- _ACTIVITY_: The line containing "How do I perform: Click", plus every line that follows it to the end of the listing below, is what you transcribe exactly; omit all pictures.

- _RECORDS PROVIDED_:
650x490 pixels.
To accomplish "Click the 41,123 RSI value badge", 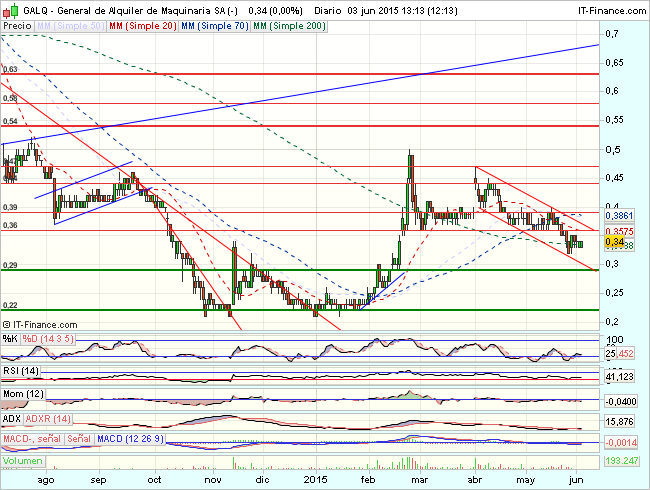I will [x=620, y=376].
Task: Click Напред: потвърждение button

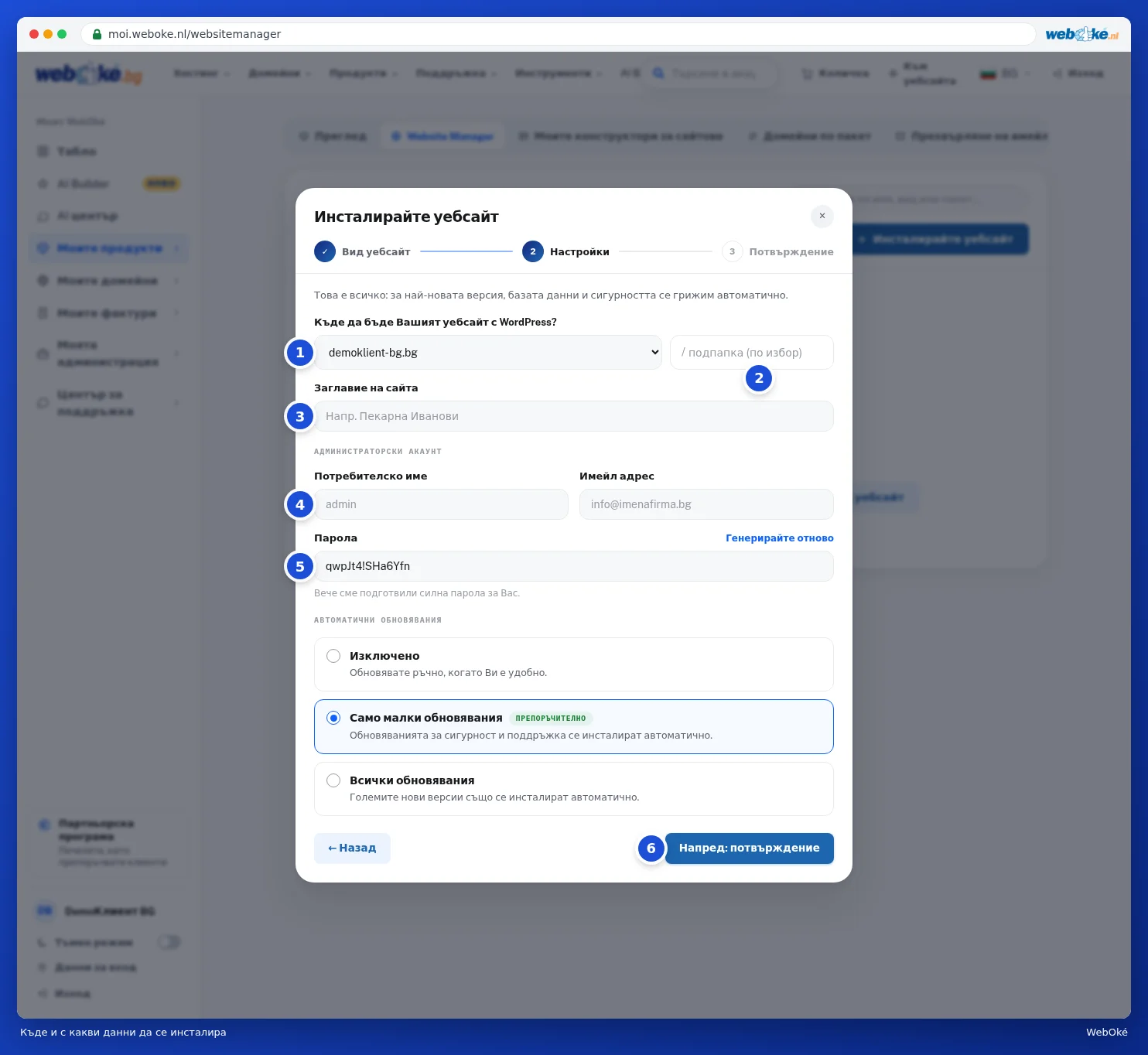Action: 750,848
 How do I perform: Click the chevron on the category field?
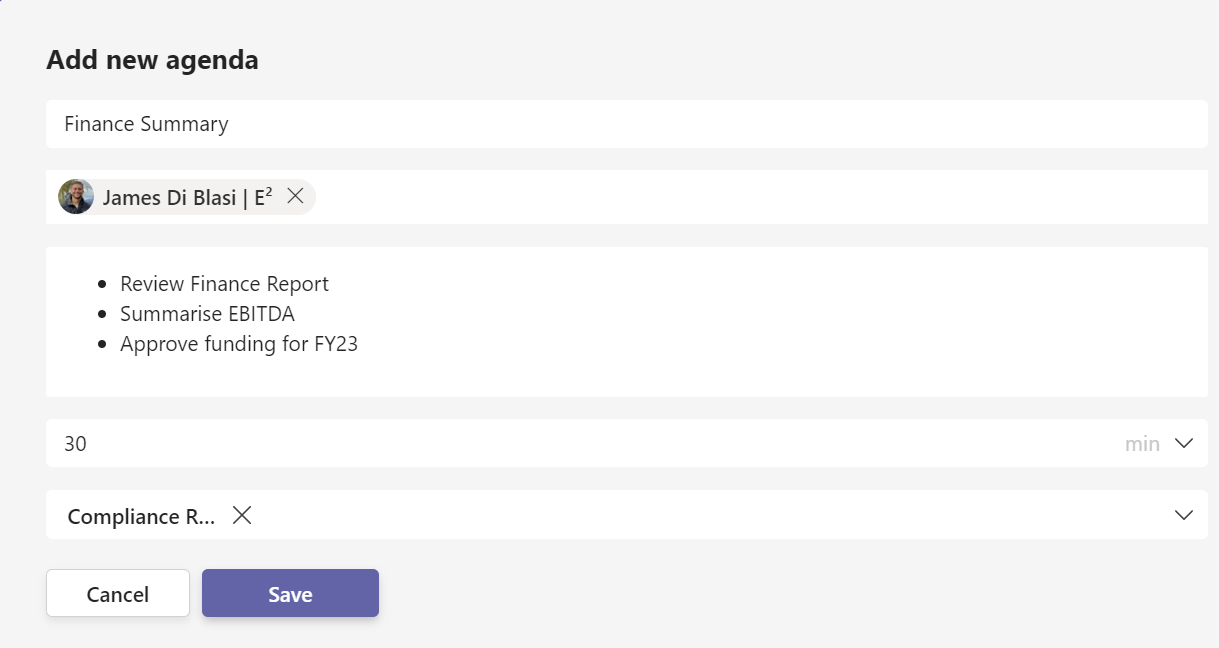[x=1183, y=515]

- _OUTPUT OF THE TASK_:
 How do I perform: Click the chevron on the category field?
[x=1183, y=515]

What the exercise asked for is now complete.